South Asia News
Blast kills British journalist, Afghan, US soldiers (Roundup)
Jan 10, 2010, 22:16 GMT

A burqa clad Afghan woman passes by US soldiers in Herat western Afghanistan on 10 January 2010. EPA/JALIL REZAYEE
Kabul - A reporter from the British weekly Sunday Mirror was among three people killed in a bomb explosion targeting a military patrol in southern Afghanistan, the British Defence Ministry said Sunday.
Rupert Hamer, a defence correspondent and Philip Coburn, a Mirror's photographer were 'embedded' with the US Marines in Nawa district of southern province of Helmand when the vehicle they were traveling in was hit by a roadside bomb, the statement said.
Hamer died in the blast on the spot, while Coburn was 'in a serious but stable condition,' it said.
'A US Marine and an Afghan soldier were also killed in the blast, and four US Marines were seriously injured,' the statement said, but did not say when the incident took place.
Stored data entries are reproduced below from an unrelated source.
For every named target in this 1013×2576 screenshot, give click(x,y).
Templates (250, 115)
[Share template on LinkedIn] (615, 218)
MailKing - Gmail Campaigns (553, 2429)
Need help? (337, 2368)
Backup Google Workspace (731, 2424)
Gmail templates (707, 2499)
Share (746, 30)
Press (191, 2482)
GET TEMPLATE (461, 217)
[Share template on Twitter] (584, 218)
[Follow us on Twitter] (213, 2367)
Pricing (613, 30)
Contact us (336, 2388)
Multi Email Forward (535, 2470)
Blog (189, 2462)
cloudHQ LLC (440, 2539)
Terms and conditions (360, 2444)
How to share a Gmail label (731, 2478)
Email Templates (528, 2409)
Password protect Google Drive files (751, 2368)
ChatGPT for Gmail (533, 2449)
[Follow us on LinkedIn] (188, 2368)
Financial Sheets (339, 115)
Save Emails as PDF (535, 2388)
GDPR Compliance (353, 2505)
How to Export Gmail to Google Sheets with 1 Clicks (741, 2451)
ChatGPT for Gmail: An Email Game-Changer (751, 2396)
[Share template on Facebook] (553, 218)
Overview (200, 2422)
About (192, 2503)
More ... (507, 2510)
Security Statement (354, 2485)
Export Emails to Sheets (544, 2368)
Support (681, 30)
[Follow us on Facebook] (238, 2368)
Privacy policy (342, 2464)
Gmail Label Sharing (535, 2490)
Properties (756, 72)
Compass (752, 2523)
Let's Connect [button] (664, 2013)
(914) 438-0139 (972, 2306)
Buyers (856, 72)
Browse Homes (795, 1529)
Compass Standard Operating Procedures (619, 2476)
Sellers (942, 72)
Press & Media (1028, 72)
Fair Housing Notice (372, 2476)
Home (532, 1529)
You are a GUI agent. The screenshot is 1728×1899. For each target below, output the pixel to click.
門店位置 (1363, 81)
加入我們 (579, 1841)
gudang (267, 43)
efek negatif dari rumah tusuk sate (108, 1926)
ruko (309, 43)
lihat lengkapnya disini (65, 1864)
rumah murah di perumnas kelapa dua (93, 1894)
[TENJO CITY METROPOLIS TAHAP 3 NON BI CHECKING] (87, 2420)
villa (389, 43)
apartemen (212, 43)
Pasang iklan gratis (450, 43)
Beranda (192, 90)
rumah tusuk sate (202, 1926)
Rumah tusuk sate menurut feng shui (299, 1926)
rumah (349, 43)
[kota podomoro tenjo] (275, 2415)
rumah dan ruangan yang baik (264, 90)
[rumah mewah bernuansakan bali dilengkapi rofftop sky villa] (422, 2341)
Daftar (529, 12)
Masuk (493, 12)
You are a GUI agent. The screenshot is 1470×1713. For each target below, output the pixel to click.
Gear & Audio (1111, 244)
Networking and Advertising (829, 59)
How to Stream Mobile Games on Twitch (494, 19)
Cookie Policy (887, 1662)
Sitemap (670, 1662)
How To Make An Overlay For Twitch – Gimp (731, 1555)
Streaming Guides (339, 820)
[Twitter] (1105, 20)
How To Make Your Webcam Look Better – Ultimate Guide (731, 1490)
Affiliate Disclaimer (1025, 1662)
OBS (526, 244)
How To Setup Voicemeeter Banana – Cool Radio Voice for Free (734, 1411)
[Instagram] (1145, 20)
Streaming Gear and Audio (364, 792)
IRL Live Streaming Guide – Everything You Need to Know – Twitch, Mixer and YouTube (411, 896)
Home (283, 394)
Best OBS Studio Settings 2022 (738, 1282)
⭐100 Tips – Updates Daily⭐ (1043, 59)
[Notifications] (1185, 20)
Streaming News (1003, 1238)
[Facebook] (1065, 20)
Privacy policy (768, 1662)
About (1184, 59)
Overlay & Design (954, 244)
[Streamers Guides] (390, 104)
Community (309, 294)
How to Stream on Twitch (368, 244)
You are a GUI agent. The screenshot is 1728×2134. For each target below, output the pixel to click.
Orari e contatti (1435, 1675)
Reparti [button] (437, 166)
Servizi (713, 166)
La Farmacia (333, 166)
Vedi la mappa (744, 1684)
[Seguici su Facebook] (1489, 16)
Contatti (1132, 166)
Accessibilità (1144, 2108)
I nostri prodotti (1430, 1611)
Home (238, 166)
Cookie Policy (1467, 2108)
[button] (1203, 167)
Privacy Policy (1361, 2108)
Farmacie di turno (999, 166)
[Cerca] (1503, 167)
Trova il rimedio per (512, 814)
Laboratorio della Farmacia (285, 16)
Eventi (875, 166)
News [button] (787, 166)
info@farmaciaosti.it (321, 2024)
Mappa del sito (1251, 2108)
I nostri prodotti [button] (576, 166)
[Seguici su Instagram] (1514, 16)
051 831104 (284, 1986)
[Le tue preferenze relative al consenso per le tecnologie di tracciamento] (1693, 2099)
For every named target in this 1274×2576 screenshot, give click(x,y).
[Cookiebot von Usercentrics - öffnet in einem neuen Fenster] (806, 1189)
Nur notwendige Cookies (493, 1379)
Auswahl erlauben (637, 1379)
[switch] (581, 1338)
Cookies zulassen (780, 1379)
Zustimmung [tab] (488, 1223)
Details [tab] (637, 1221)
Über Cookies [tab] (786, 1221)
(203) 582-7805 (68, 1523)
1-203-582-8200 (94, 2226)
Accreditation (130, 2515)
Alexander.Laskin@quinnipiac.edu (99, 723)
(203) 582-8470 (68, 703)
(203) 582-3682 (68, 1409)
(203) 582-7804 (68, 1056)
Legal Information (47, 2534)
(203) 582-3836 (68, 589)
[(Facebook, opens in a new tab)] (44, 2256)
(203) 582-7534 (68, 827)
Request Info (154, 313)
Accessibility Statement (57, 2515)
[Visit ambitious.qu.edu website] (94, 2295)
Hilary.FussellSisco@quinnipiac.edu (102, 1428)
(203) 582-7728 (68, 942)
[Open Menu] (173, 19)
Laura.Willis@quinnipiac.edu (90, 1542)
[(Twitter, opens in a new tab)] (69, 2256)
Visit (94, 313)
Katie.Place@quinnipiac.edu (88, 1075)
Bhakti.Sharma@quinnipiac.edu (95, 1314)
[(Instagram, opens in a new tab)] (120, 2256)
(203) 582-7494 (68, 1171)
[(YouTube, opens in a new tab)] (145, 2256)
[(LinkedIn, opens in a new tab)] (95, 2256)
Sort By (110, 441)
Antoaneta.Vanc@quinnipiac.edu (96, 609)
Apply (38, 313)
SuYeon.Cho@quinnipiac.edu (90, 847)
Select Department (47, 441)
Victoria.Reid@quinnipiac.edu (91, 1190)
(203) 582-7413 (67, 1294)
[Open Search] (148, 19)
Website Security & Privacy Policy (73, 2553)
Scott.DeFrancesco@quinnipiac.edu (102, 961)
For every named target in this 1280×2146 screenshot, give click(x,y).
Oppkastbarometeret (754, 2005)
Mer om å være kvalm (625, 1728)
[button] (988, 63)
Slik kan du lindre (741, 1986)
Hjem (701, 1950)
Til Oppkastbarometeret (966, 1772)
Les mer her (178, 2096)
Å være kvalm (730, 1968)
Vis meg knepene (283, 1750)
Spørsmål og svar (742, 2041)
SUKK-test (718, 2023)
More than 9,000 British soldiers and thousands of US Marines are stationed in Helmand, the province that witnessed the heaviest battle between the Taliban insurgents and NATO troops in 2009.
Prior to Sunday's announcement, Reporters Without Borders had stated that a total of 19 journalists, 11 of them foreign, had been killed in Afghanistan since the September 11, 2001 terrorist attacks on the United States.
Meanwhile, three workers of an aid organization were killed in the neighboring province of Uruzgan when their vehicle was blown up by a roadside bomb on Sunday, the Afghan Interior Ministry said in a statement.
Two other aid workers were wounded in the blast, it said, but did not identify the victims or the aid organization.
Taliban militants rely heavily on use of roadside bombings as part of their insurgency against the Afghan government and more than 110,000 international troops in the country. The militants carried out more than 3,000 of such attacks in 2009, the record number since their ouster.